Thursday, November 22, 2012

Prevent Your Child's Myopia From Worsening

Myopia is a very common eye condition and sometimes referred to as nearsightedness or short-sightedness because objects in the distance become blurry and closer objects are perfectly clear. Myopia comes in several forms of severity, from mild, which may not need treatment, to serious cases that affect the vision substantially. An appointment with the optometrist should be made if distant objects become slightly fuzzy or you have trouble bringing objects at a distance into focus.
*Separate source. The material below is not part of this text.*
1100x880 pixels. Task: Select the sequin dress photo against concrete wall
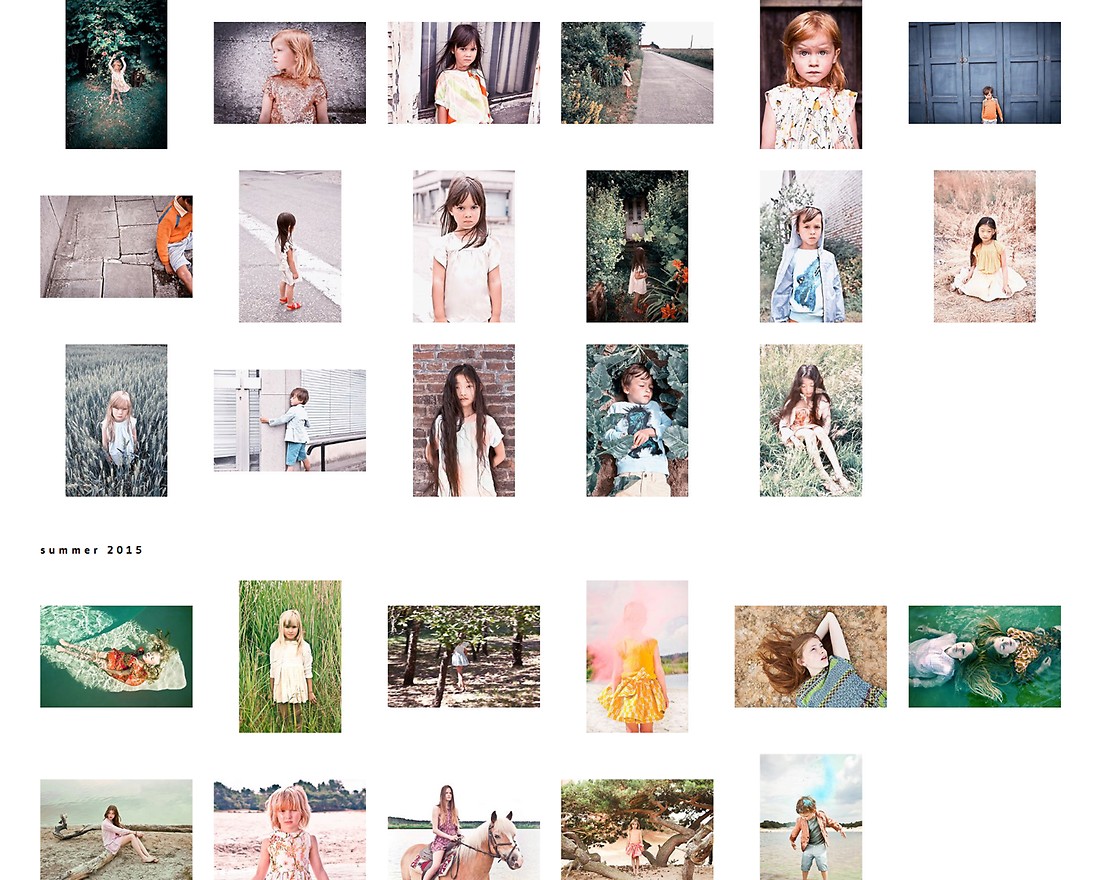click(x=289, y=73)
School myopia develops in adolescence around the school age, hence the term, this problem can stabilize in the teen years. Adult onset myopia commonly starts around puberty slowly worsening until the eye is fully developed. Late onset myopia happens in adults around the age of forty and onwards. Myopia affects over 128 million North Americans and 1.6 billion people globally, and still rising.

What is the cause of myopia?

A refractive eye condition is when the structure of the eye has errors which cause how light rays enter the eye. The eye grows with the rest of the body and sometime the back of the eye can grow too long, which stops light rays reaching the retina and causing distant objects to blur. Myopia is associated with genetics or several environment factors.
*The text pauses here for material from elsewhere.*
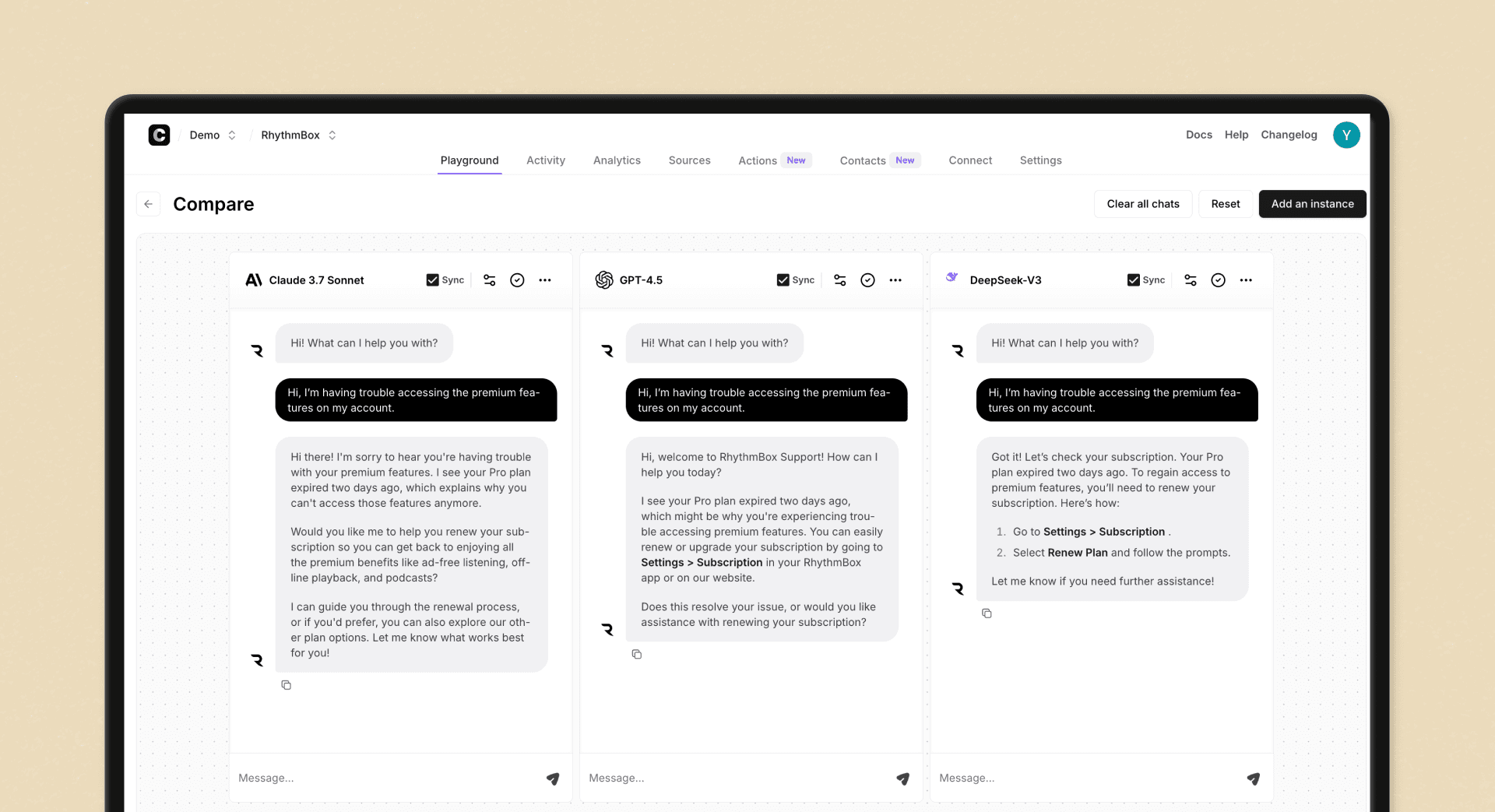Switch to the Analytics tab
This screenshot has height=812, width=1495.
point(617,160)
Environment factors causing myopia in children include: 

Excessive close up work

Poor quality illumination

Lack of outdoor activity

Font size in print books

Very poor eye care

Uncorrected refractive errors

Unhealthy diet


Children should be encouraged to participate in more outdoor activities, giving them longer breaks, more often from close work, which could help prevent the onset of myopia.

The IMPA (International Myopia Prevention Association) suggest that if children start to wear reading glasses for close work as soon as the first signs of myopia appear, it could prevent the problem from deteriorating further. Equally, new studies from a distinguished vision scientist called David Troilo, has proposed the introduction of contact lenses that can be used to aid the growth of children's eyes using multi-zonal lenses with alternating rings of negative and positive focal lengths. This, he suggest, can stop the progression of myopia in young adolescence.